Für Eigentümer ist vor allem die Karte interessant. Sie teilt das Stadtgebiet in drei Kategorien: Wärmenetzeignungsgebiete, in denen ein Netz voraussichtlich kommt, Wärmenetzprüfgebiete, in denen es noch offen ist, und dezentrale Gebiete, in denen die eigene Anlage die Lösung bleibt. Welche Kategorie für Ihre Adresse gilt, steht im Geoportal der Stadt.
Verbindlich ist das nicht. Aus der Gebietseinteilung folgt weder eine Pflicht zum Anschluss noch ein Anspruch darauf. Ein Anschluss- und Benutzungszwang kann rechtlich nur über eine kommunale Fernwärmesatzung entstehen.
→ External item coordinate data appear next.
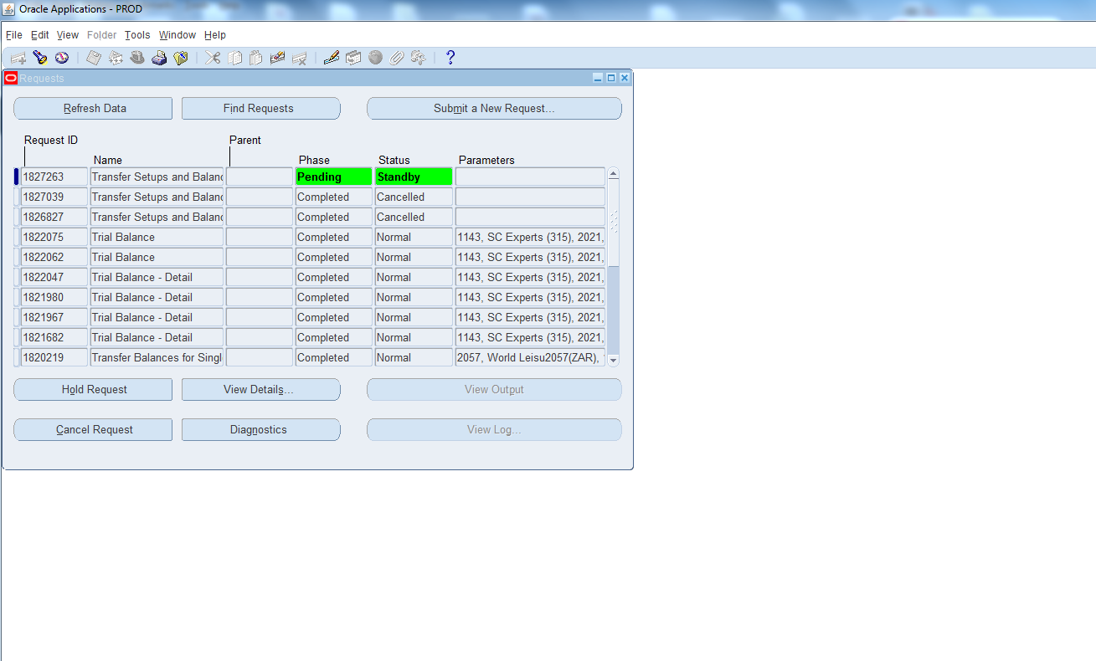Click the Cancel Request button
This screenshot has height=661, width=1096.
[93, 430]
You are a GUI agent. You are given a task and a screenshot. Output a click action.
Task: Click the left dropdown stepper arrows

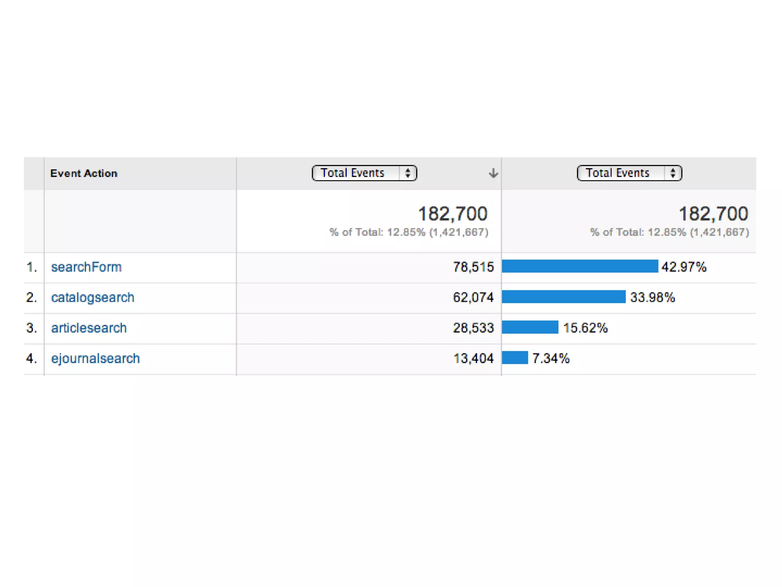408,173
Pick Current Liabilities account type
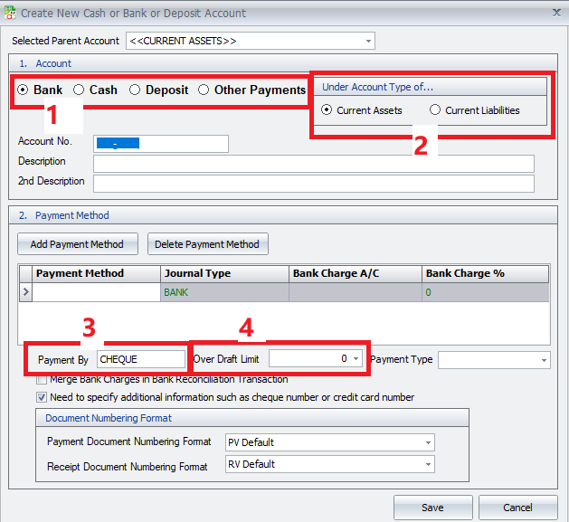This screenshot has width=569, height=522. (x=435, y=110)
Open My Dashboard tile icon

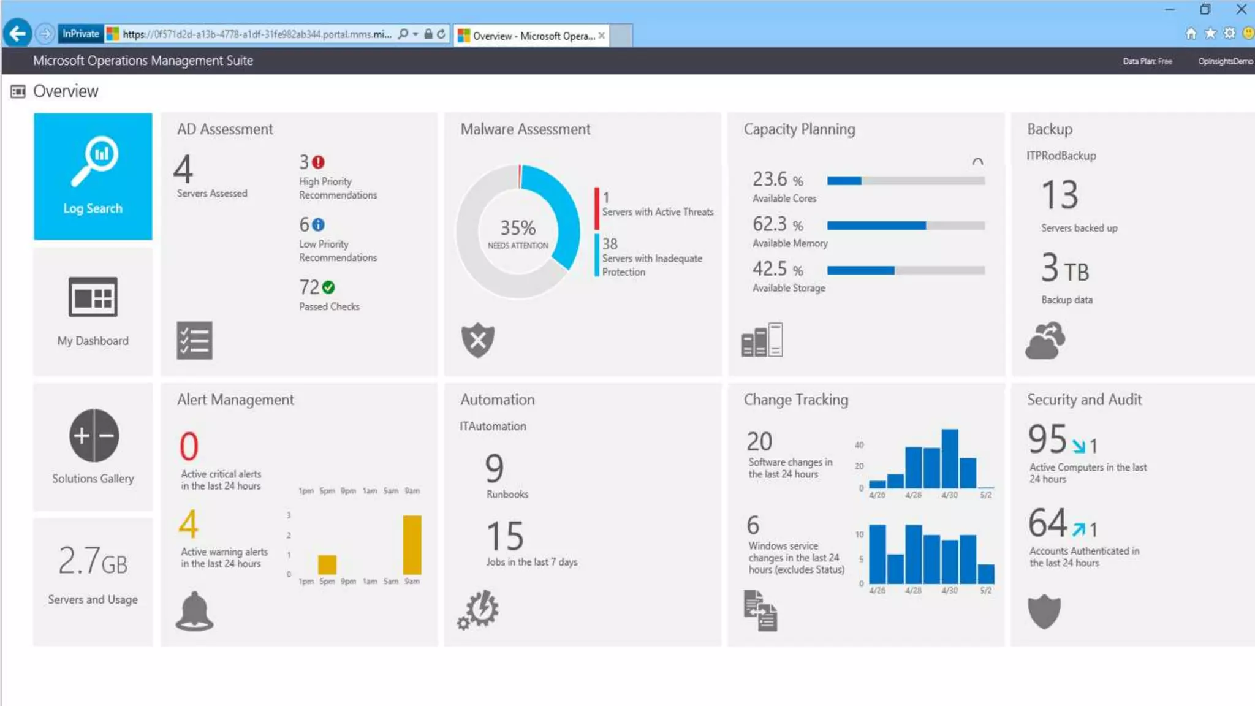click(93, 298)
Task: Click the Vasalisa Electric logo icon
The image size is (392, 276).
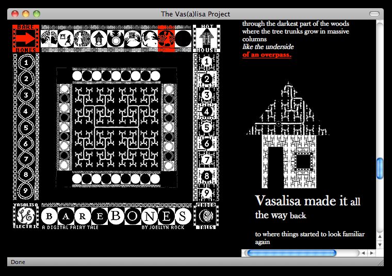Action: click(25, 216)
Wirtschaftlich ist die Einordnung trotzdem die wichtigste Vorfrage. In einem Eignungsgebiet konkurriert Ihre Investition in eine eigene Anlage mit einem Anschluss, der in einigen Jahren verfügbar sein könnte. In einem dezentralen Gebiet stellt sich die Frage gar nicht, dort ist die Wärmepumpe die Zielrichtung und die Vorarbeit an Heizflächen und Vorlauftemperatur zahlt sich sicher aus. Ich kläre das, bevor Angebote eingeholt werden.